Taking the entries below, transcribe only the lines starting with the one with "422x211 pixels." and going on through the one with "The height and width of the screenshot is (535, 1515).", exactly as written, without the pictures.

-- Source material follows --

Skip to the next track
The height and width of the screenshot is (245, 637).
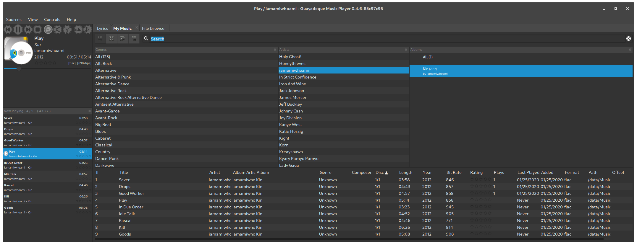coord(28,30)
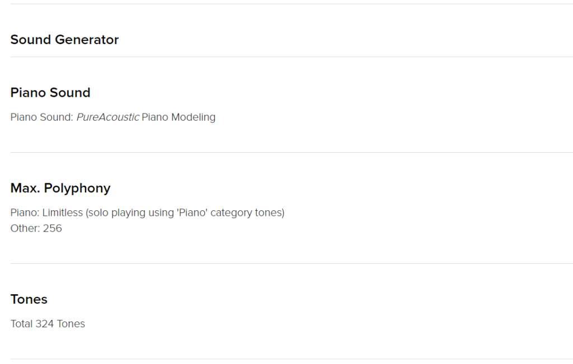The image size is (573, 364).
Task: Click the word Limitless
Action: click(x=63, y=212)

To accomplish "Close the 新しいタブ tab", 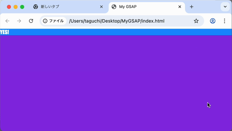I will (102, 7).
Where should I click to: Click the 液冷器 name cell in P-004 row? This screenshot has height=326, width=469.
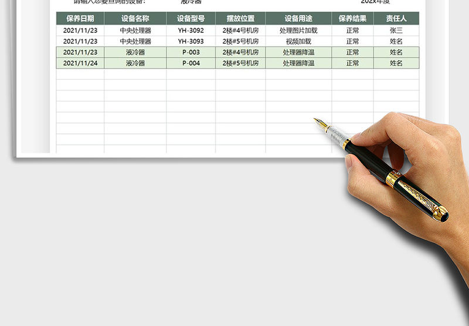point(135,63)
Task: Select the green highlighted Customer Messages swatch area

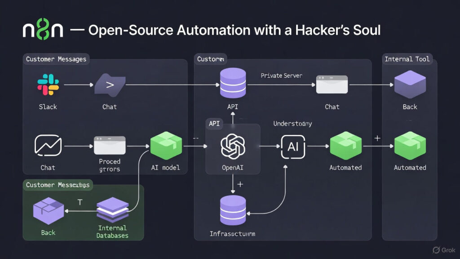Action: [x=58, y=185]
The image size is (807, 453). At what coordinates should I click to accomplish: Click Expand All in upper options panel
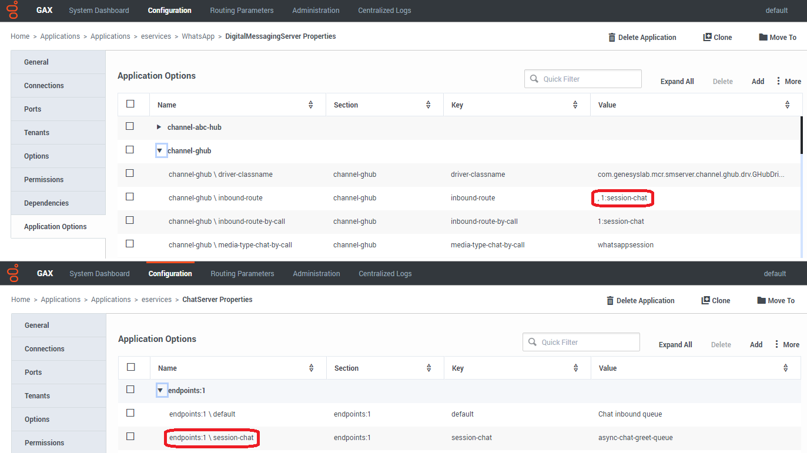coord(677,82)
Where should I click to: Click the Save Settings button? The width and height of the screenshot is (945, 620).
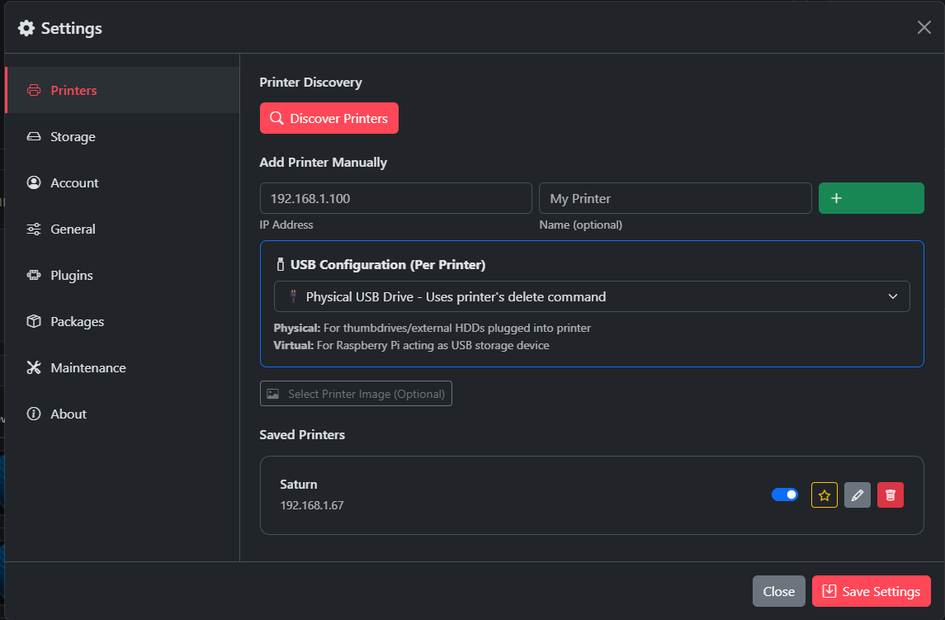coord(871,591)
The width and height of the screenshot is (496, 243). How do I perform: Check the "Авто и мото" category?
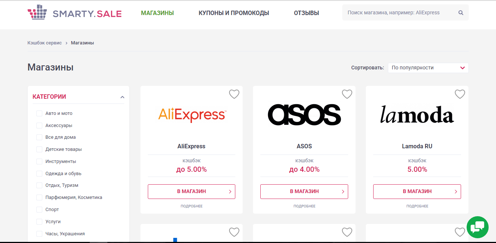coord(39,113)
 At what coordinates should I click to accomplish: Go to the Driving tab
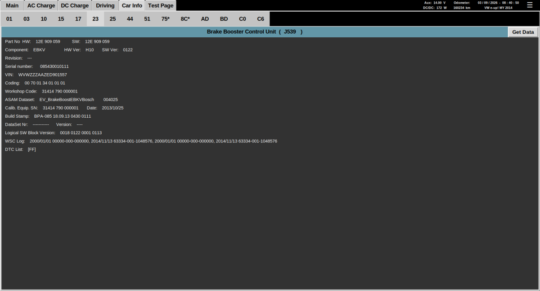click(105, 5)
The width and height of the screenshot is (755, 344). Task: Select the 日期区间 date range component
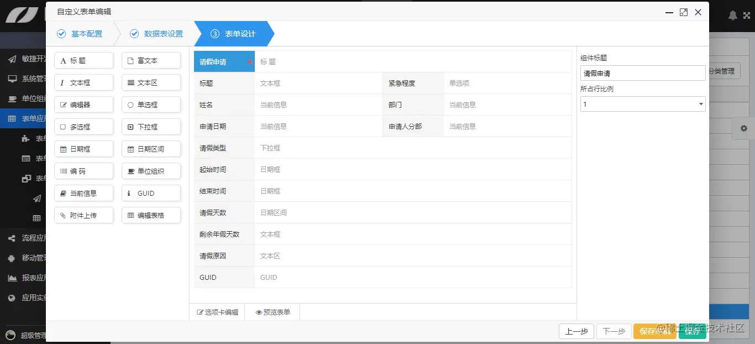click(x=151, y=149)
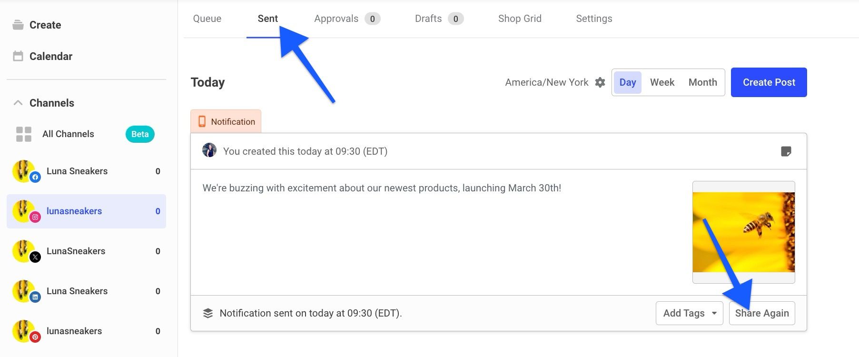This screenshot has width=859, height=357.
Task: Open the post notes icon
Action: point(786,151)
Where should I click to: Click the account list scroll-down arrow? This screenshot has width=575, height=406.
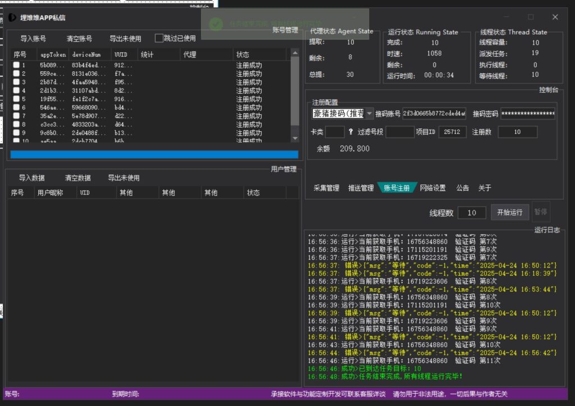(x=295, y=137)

-- Source material concluded --
-- Source material follows --

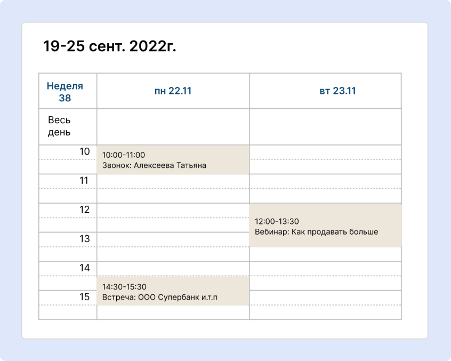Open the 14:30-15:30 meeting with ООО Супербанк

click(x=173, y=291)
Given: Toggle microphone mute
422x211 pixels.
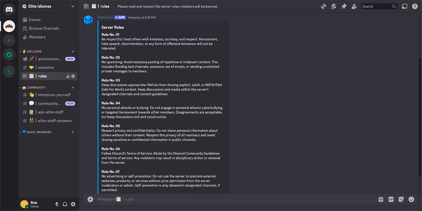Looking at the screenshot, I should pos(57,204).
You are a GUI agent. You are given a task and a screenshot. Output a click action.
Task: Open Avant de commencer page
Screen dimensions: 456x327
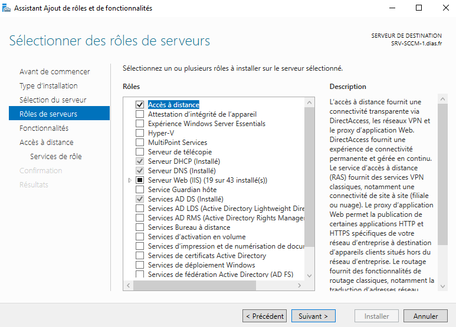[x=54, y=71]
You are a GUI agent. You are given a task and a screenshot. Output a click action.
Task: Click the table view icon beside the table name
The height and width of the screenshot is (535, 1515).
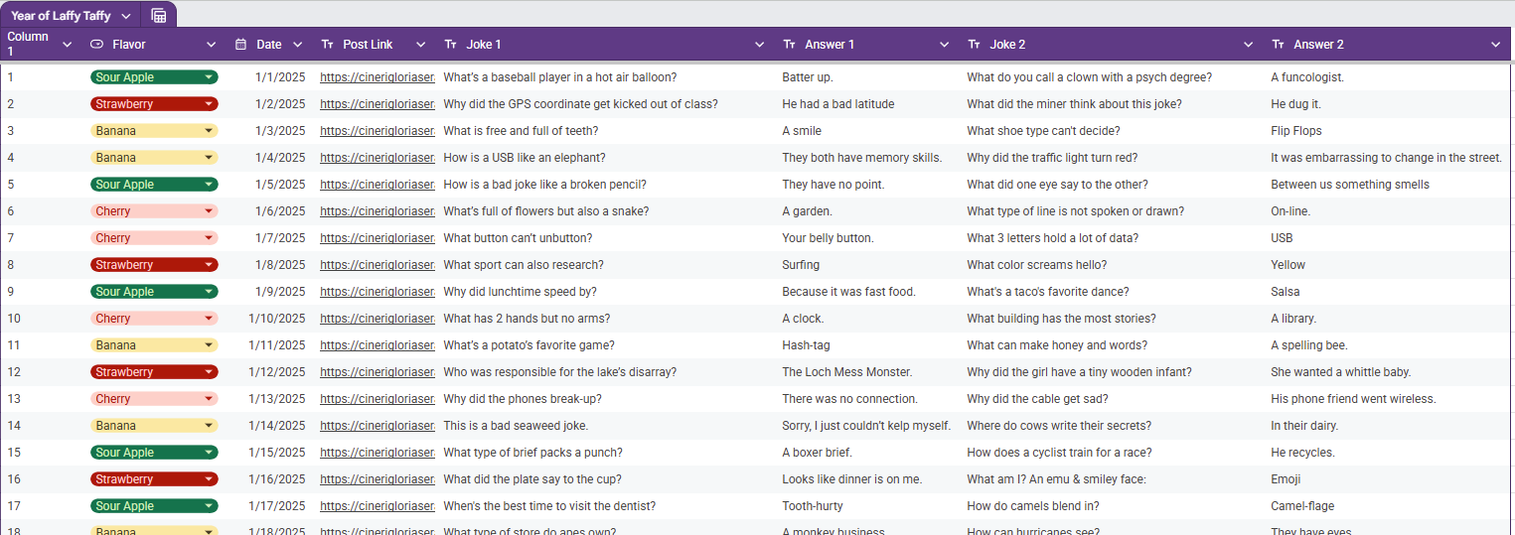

-- Source material concluded --
-- Source material follows --

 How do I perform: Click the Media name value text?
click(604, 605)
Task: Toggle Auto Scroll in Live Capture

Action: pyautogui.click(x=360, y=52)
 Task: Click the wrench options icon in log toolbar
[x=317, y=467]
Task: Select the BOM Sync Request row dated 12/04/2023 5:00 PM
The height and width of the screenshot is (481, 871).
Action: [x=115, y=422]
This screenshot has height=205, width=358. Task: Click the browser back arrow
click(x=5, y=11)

-- Source material concluded --

Exercise answer
422x211 pixels.
Looking at the screenshot, I should pos(57,204).
You are a GUI agent. You are given a task and a screenshot. Output a click action.
Task: Open Avant de commencer page
Screen dimensions: 456x327
[x=54, y=71]
You are a GUI agent. You are given a task and a screenshot. Output a click action.
Task: Click the table view icon beside the table name
The height and width of the screenshot is (535, 1515).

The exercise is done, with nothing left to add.